### [Exercise prompt]
Write out the line with "Expand the Production bookmark folder" and each line after it to the end of the material, exactly as they appear and with nothing else.

### [Available data]
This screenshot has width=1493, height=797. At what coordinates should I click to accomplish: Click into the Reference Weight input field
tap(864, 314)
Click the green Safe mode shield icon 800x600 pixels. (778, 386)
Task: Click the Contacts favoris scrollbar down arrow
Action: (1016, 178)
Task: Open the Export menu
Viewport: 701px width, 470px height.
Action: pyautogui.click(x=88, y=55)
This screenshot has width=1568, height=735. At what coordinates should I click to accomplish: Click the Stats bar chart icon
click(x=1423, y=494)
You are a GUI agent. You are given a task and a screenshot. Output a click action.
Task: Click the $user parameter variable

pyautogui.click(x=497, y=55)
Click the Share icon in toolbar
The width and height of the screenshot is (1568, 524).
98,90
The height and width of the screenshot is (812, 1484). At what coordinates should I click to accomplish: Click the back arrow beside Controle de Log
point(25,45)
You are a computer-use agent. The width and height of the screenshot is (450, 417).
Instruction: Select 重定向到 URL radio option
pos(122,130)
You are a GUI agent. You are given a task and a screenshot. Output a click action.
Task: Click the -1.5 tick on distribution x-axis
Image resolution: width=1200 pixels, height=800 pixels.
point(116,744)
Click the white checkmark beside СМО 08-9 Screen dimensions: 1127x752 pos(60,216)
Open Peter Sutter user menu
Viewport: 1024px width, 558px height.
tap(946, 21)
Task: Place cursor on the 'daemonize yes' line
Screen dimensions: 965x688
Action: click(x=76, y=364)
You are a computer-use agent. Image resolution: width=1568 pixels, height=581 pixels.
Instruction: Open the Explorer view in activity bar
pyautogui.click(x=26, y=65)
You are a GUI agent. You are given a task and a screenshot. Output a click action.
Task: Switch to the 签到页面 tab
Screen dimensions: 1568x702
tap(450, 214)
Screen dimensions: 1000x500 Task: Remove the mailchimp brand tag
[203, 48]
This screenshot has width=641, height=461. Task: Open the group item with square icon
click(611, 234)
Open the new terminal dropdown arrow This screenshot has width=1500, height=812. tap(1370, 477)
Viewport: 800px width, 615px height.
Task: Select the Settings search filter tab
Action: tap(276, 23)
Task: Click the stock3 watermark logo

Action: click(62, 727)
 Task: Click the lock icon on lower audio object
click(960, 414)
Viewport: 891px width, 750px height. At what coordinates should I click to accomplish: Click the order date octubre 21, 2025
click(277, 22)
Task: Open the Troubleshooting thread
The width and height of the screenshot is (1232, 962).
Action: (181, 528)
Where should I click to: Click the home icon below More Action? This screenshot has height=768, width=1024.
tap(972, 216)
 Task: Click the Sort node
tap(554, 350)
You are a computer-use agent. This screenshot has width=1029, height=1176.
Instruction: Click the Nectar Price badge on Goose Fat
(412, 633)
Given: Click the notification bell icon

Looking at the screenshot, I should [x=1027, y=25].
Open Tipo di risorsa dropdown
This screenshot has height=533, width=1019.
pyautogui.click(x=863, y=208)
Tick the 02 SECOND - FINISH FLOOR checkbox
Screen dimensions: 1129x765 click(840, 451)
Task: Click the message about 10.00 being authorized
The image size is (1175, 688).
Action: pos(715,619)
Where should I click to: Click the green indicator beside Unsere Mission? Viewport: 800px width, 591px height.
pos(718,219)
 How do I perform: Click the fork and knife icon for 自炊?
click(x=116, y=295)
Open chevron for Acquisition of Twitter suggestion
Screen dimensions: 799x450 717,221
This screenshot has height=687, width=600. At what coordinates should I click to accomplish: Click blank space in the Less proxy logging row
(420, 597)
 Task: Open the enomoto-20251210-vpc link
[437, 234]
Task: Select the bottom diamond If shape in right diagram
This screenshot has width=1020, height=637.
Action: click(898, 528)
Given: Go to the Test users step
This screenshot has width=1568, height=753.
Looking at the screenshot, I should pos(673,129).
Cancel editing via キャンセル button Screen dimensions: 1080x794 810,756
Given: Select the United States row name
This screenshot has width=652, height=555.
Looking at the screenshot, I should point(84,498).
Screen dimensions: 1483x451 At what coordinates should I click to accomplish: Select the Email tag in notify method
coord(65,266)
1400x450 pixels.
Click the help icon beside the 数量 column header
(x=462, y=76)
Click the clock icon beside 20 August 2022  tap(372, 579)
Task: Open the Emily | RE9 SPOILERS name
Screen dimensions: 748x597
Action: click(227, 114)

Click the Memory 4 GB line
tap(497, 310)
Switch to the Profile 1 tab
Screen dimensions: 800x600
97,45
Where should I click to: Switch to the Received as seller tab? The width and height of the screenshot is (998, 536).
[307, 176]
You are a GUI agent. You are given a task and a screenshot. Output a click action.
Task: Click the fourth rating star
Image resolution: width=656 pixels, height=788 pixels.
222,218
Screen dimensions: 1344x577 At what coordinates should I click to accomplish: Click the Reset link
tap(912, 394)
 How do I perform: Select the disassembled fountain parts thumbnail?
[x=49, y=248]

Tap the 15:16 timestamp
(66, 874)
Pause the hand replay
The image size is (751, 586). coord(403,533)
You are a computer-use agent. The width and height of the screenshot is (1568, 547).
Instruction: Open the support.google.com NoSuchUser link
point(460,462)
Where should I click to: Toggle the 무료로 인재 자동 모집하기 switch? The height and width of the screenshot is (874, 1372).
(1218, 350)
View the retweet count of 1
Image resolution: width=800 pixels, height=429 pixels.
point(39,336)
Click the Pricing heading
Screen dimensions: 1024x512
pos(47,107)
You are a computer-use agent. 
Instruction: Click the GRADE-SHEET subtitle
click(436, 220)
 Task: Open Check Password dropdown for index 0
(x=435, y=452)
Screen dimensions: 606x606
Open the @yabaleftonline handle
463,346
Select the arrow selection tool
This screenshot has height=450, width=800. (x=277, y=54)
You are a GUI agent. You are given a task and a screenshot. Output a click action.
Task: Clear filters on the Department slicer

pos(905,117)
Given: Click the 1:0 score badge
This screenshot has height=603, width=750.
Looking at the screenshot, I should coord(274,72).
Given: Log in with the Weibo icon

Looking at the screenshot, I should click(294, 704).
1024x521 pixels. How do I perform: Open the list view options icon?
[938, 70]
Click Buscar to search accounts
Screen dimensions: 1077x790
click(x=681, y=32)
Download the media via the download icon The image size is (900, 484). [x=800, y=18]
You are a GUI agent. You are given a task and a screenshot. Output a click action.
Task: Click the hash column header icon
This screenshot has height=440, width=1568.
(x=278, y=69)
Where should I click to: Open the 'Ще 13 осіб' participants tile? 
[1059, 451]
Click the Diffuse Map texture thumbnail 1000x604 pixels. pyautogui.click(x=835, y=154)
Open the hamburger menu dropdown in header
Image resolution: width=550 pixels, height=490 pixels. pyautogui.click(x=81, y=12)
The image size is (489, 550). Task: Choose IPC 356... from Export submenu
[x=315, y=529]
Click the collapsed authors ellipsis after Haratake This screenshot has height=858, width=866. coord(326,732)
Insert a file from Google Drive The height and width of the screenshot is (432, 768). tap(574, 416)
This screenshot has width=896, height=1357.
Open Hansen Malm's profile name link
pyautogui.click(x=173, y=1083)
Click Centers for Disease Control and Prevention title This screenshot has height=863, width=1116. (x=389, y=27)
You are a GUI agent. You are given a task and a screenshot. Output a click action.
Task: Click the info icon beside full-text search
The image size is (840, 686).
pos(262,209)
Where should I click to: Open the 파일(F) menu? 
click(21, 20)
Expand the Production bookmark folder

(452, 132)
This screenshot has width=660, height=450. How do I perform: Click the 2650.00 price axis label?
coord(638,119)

### [The answer]
Expand the Production bookmark folder

(452, 132)
This screenshot has width=660, height=450. How do I perform: Click the 2650.00 price axis label?
coord(638,119)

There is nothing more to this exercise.